Expansion of relending program 'not QE'

By Xinhua

BEIJING - The expansion of a credit-asset pledged relending program should not be misinterpreted as a Chinese version of quantitative easing (QE), a senior economist of the central bank told Xinhua on Wednesday.

It will not have a significant impact on total liquidity and should not be misread as a kind of QE, said Ma Jun, chief economist at the central bank's research bureau.

Credit-asset pledged relending allows banks to refinance high-quality credit assets rated by the central bank. Under the program, the central bank relends money to commercial banks which use high-quality credit assets as pledge.

The People's Bank of China (PBOC), China's central bank, announced last Saturday it would expand the pilot program from Shandong and Guangdong to nine municipalities and provinces, including Shanghai, Tianjin, Beijing and Chongqing.

The move is intended to cut borrowing costs and guide more funds into agriculture and small enterprises to boost the real economy, the PBOC said.

"The expansion of the program does not mean the central bank will inject liquidity on a large scale," said Ma, adding that the annual growth target of outstanding broad money supply (M2) will remain unchanged at 12 percent.

He said the expansion of the program provides prerequisite for local financial institutions to obtain more liquidity support, but it does not necessarily mean all the local financial institutions will automatically receive liquidity support.

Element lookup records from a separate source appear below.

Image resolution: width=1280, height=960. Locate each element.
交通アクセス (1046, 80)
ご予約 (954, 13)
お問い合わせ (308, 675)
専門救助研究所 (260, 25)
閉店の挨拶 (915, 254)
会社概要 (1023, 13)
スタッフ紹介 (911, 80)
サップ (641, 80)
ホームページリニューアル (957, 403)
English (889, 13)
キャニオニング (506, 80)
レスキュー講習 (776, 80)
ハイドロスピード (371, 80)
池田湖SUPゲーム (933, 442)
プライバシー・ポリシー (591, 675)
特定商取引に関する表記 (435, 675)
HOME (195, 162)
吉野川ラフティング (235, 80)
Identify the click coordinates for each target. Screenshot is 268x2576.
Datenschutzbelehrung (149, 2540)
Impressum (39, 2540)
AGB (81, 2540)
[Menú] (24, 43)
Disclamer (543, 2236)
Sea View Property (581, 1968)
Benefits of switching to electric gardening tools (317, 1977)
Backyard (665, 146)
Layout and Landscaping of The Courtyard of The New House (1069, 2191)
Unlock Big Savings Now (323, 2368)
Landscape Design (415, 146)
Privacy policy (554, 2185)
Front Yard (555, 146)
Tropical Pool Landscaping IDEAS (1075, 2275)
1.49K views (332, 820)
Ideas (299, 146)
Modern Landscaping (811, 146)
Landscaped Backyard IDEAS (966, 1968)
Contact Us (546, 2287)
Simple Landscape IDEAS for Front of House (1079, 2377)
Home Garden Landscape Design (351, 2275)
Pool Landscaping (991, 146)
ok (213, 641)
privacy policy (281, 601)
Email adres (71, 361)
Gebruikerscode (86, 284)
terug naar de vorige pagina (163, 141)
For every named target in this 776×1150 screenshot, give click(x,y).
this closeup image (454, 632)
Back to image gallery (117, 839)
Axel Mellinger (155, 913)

The main purpose of the credit-asset pledged relending expansion is to fine-tune the liquidity management of the central bank, especially to facilitate short-term fund injections to small and medium banks, to avoid financial risks, said Zeng Gang of the Chinese Academy of Social Sciences.

He said the move can be seen as an attempt by the central bank to maintain financial stability and raise the banking system's capability to support the real economy.